Sorry that I’m later than I’m supposed to be with this blogpost, but my new day job needs all the attention at the moment. The good news is there are not much problems when you update your Mac with the latest security update. Read more about it in Apple’s Knowledge base article.

On Leopard there is a small known issue with postfix. To correct it comment out or delete the following line from ‘/etc/postfix/main.cf‘:

inet_interfaces = localhost

Restart postfix (reloading config does not work) with:

sudo postfix stop
sudo postfix start

And all should be fine. If you find another issue please use the comments.

A new version of Dovecot has been released a few days ago but I’ve only been able to test it in the last few days. Sorry, my day job is getting a bit hecktic at the moment and is eating in my personal time.

Stored data
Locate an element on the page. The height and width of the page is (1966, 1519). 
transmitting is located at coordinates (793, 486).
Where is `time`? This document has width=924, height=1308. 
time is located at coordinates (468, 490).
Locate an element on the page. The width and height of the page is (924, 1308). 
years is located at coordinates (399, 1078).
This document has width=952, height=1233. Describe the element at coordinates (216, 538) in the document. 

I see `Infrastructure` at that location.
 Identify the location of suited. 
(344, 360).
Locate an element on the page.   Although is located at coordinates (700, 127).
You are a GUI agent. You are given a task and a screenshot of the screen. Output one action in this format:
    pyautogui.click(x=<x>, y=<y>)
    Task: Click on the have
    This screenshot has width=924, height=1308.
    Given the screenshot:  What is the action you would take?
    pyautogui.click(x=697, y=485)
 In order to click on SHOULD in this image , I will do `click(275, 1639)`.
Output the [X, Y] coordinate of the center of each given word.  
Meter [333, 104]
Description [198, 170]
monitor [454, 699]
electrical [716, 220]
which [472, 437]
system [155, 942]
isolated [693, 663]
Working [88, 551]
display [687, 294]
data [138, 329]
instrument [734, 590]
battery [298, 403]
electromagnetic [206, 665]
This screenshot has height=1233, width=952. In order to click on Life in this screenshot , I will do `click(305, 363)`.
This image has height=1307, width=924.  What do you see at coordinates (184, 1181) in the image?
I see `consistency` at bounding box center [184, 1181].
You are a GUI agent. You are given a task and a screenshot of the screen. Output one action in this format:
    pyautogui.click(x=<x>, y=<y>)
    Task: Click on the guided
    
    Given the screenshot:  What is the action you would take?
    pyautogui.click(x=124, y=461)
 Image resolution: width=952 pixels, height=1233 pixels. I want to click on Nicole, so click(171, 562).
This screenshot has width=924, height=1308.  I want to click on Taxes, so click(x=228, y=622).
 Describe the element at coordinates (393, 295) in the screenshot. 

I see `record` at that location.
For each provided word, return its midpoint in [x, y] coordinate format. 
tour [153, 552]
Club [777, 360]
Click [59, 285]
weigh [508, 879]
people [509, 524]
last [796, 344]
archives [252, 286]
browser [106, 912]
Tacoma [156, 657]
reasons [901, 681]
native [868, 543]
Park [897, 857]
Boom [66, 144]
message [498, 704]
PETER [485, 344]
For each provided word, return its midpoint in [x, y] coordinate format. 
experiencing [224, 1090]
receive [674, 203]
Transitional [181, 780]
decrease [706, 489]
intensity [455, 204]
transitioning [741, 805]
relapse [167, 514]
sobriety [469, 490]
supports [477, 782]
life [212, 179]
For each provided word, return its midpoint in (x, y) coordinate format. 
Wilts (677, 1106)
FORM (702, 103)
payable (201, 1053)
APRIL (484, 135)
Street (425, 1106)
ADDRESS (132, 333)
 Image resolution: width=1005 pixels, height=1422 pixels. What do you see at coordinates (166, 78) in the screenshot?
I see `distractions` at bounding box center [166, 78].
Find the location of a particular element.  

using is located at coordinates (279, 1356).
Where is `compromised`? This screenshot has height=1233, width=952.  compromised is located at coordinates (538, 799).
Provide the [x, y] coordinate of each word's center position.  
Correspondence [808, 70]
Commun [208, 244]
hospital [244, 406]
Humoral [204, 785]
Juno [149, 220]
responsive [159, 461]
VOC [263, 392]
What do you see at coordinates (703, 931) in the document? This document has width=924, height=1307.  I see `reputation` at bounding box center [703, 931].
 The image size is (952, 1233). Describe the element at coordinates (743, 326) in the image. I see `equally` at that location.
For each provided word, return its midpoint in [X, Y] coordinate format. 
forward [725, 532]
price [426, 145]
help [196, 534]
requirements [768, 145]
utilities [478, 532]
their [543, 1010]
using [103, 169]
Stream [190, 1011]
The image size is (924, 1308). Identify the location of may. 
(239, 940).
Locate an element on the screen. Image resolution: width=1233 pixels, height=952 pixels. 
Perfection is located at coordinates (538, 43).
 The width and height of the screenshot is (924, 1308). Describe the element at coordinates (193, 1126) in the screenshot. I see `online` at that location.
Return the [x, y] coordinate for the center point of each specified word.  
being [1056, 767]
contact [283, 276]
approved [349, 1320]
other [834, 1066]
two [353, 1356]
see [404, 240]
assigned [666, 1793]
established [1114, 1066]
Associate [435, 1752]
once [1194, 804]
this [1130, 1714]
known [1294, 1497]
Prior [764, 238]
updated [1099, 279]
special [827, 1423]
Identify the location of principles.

Assignment
From the blog post about the Mac security update, list every config line or terminal command that stands on its own line apart from the prose.

Result of the task
- inet_interfaces = localhost
- sudo postfix stop
- sudo postfix start